═══ Page extract ═══

Giant Floating Islands That Turn Atmospheric CO2 into Fuel Could Prevent Climate Change, Scientists Say

Millions of floating islands that convert atmospheric carbon dioxide to fuel could help protect our climate from the burning of fossil fuels, scientists have said. These proposed islands would be clustered together to create large-scale facilities that—if enough were built—could eventually offset the total global emissions from fossil fuels.

A team of researchers from Norway and Switzerland has put forward a proposal for 'Solar Methanol Islands' in a paper published in PNAS. The article argues that most of the technology to build these facilities already exists, and that by creating them on a large scale in ocean regions where they would be safe from large waves and extreme weather, we could drastically reduce the need for fossil fuels, thereby limiting the extent of global warming over the coming decades.

"Humankind must cease CO2 emissions from fossil fuel burning if dangerous climate change is to be avoided," they wrote. "However, liquid carbon-based energy carriers are often without practical alternatives for vital mobility applications. The recycling of atmospheric CO2 into synthetic fuels, using renewable energy, offers an energy concept with no net CO2 emission."

═══ Material ═══

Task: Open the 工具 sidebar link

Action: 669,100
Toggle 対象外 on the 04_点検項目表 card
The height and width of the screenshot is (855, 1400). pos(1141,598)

═══

**Challenge**
Answer these questions from the article above about floating islands that turn CO2 into fuel.
(a) What could the islands eventually offset if enough were built?
(b) In which publication did the researchers put forward their proposal?
(c) For what applications are liquid carbon-based energy carriers often without practical alternatives?

**The result**
(a) The total global emissions from fossil fuels.
(b) PNAS.
(c) Vital mobility applications.